I also got random predictions with the code on main
. Reverting https://github.com/facebookresearch/jepa/commit/787b04ae6c573be587d6afccea5eca6b9fde9039 fixed the issue for me. I'd guess this linear layer https://github.com/facebookresearch/jepa/blob/787b04ae6c573be587d6afccea5eca6b9fde9039/src/models/utils/modules.py#L137 was never used when the probe is trained.
Thank you very much to share your great work! I tried to reproduce the video recognition results but get very low accuracy. Can you give me some advices if I missed something? or kindly provide a script which can get Acc in the Table?

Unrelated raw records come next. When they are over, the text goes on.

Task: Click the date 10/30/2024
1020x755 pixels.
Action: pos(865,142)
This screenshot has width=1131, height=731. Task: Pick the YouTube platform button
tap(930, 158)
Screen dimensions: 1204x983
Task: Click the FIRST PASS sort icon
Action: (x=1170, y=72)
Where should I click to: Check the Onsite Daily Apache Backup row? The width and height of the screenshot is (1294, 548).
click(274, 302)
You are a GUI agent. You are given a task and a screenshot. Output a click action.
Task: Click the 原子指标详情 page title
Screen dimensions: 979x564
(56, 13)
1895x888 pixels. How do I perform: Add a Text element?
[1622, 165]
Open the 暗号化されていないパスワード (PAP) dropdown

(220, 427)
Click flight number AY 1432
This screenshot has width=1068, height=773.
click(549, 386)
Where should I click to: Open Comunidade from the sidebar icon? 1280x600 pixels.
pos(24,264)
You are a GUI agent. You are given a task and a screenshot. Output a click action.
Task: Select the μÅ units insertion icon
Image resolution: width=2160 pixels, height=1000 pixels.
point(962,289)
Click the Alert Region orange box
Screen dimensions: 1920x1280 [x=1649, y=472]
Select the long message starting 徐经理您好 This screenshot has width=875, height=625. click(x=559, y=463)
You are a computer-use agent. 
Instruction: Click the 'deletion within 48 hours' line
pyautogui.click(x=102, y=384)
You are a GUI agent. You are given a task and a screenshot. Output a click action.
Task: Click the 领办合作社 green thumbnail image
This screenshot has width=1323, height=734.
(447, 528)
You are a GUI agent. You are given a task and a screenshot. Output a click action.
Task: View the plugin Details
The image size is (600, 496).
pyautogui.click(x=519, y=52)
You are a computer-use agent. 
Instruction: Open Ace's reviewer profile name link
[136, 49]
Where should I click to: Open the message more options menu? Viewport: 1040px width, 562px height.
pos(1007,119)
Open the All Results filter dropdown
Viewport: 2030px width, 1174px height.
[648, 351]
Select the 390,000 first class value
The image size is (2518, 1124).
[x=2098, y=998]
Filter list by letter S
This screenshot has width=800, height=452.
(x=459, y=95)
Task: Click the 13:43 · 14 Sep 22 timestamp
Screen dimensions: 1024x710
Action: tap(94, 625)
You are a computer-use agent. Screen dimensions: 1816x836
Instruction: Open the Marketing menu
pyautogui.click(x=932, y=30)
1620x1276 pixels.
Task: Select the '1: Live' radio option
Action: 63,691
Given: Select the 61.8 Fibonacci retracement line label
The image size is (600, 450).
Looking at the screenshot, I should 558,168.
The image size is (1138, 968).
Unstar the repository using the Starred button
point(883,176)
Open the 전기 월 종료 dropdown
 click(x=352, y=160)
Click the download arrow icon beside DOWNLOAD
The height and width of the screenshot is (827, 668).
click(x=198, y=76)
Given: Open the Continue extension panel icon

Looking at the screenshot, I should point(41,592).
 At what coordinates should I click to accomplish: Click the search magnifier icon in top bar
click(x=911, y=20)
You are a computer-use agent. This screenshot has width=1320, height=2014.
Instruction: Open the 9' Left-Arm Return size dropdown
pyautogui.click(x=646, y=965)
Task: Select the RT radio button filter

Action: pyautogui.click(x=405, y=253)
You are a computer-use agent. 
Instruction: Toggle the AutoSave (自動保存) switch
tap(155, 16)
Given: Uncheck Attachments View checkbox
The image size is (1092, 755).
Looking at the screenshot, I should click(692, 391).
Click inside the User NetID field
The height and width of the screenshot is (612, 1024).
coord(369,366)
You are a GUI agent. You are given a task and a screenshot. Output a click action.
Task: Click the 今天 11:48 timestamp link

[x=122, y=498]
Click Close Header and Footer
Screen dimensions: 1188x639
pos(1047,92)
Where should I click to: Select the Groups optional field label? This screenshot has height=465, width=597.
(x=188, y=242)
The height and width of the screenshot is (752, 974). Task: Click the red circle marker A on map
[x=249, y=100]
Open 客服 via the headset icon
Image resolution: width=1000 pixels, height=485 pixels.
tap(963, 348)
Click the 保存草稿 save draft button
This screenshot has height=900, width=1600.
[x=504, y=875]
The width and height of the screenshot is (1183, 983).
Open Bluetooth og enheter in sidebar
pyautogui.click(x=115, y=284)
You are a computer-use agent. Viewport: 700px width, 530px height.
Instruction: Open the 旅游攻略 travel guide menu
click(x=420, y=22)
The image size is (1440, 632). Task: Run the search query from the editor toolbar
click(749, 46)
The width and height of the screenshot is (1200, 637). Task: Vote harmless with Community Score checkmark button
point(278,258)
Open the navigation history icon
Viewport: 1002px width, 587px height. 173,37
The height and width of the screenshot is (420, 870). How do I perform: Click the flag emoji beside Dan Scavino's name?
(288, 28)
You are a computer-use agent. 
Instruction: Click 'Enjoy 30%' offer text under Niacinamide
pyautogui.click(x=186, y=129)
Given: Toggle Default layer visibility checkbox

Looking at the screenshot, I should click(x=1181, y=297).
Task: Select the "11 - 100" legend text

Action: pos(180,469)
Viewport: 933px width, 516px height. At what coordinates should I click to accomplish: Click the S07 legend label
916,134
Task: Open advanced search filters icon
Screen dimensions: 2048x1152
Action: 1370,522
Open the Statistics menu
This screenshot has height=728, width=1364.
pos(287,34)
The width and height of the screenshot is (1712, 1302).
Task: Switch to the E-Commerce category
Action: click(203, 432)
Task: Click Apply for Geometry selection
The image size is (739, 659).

I tested the model based on this script: jepa/evals/video_classification_frozen/eval.py, and removed code related to training. Model & config:
Encoder: vith16.pth.tar
Classifier: vith16-k400-probe.pth.tar
Config: vith16_k400_16x8x3 Example data, first 5 videos of k400 val-set, label is "abseiling":
0wR5jVB-WPk_000417_000427.mp4
3caPS4FHFF8_000036_000046.mp4
3yaoNwz99xM_000062_000072.mp4
6IbvOJxXnOo_000047_000057.mp4
6_4kjPiQr7w_000191_000201.mp4 Resut:
Index: 0 , Predict: 198
Index: 1 , Predict: 198
Index: 2 , Predict: 198
Index: 3 , Predict: 211
Index: 4 , Predict: 198
Label "abseiling" should be 0, accoring to willprice/KINETICS_LABELS.md So the predictions are all wrong?